If the 2016 election brought increased sales for Brave New World and 1984, will the arrest of Jeffrey Epstein do the same for the marvelous and deeply disturbing Lolita? Or for The Real Lolita: The Kidnapping of Sally Horner and the Novel that Scandalized the World by Sarah Weinman that chronicles the abduction of a young girl, an episode that mirrors and may have influenced Nabokov’s book?

I am Donald J. Trump.

I never admit a slump.

My cheeks are pink, my hair is sleek,

Of my brain, thou shalt not speak.

The handyman had come to look at a small project. I was wearing an anti-Trump shirt. He said that he liked it. I replied that I was careful where I wore it. He said that I should be because people got so angry nowadays. I realized that he had not absorbed all the writing on the shirt when he said that Trump had been sent from God. He had only limited times to do the job this week because of church obligations and volunteer work at a Christian radio station. He was an evangelical. And he was black.

I don’t understand many things. For example, I don’t understand many Americans’ fascination with British royalty.

A reason that I am not a conservative: I do not believe that wealth equates with moral worth.

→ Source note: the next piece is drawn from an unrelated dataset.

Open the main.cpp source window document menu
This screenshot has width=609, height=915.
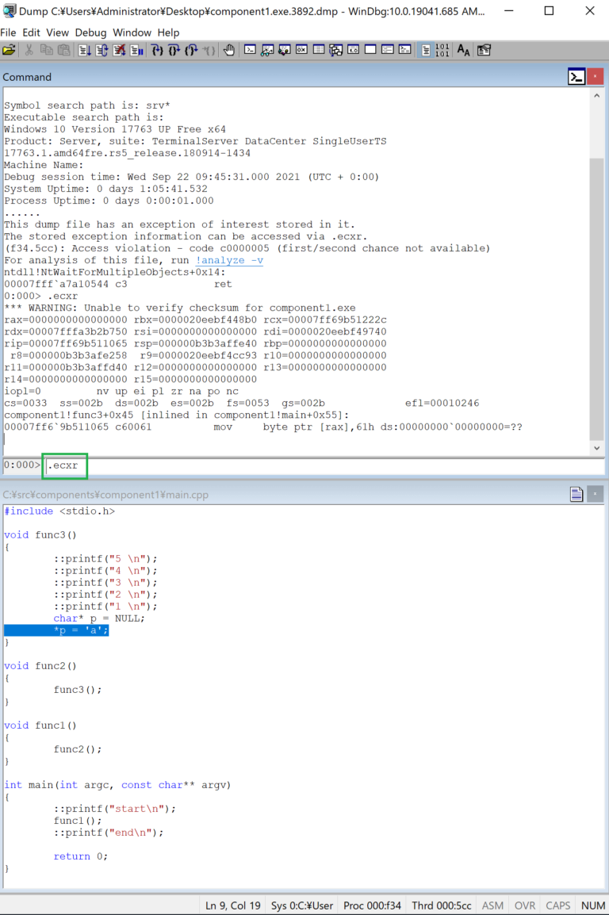click(576, 495)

My ears perked up when I heard that the podcast Planet Money was reporting from where I grew up, Sheboygan, Wisconsin. The story focused on how employees in a time of strong employment were gaining power. To illustrate its point, it discussed Kohler Company, which the podcast said was in Sheboygan, and interviewed one of its workers. I wanted to correct the report. As a native of Sheboygan, I never would have said that Kohler is in Sheboygan. It’s in the village of Kohler, which is in Sheboygan County, but not Sheboygan. Sheboygan and Kohler are separate places. The studio reporter asked the man in the field where the Kohler employee might go if the workers’ demands were not met by the company. He replied, “They could go to Sargento Cheese or Johnsonville Brats.” The studio guy sounded amazed, asking, “They are all in Sheboygan?” This Sheboygan native rebelled at the affirmative reply. Sargento is in Plymouth and Johnsonville Brats is in, hold your hat, Johnsonville. Both near Sheboygan, but not in Sheboygan. But then the field reporter said with a hint of smile in his voice something I had not known from my years there, “Sheboygan is a feast for the senses.” Even so, I am not planning a move back.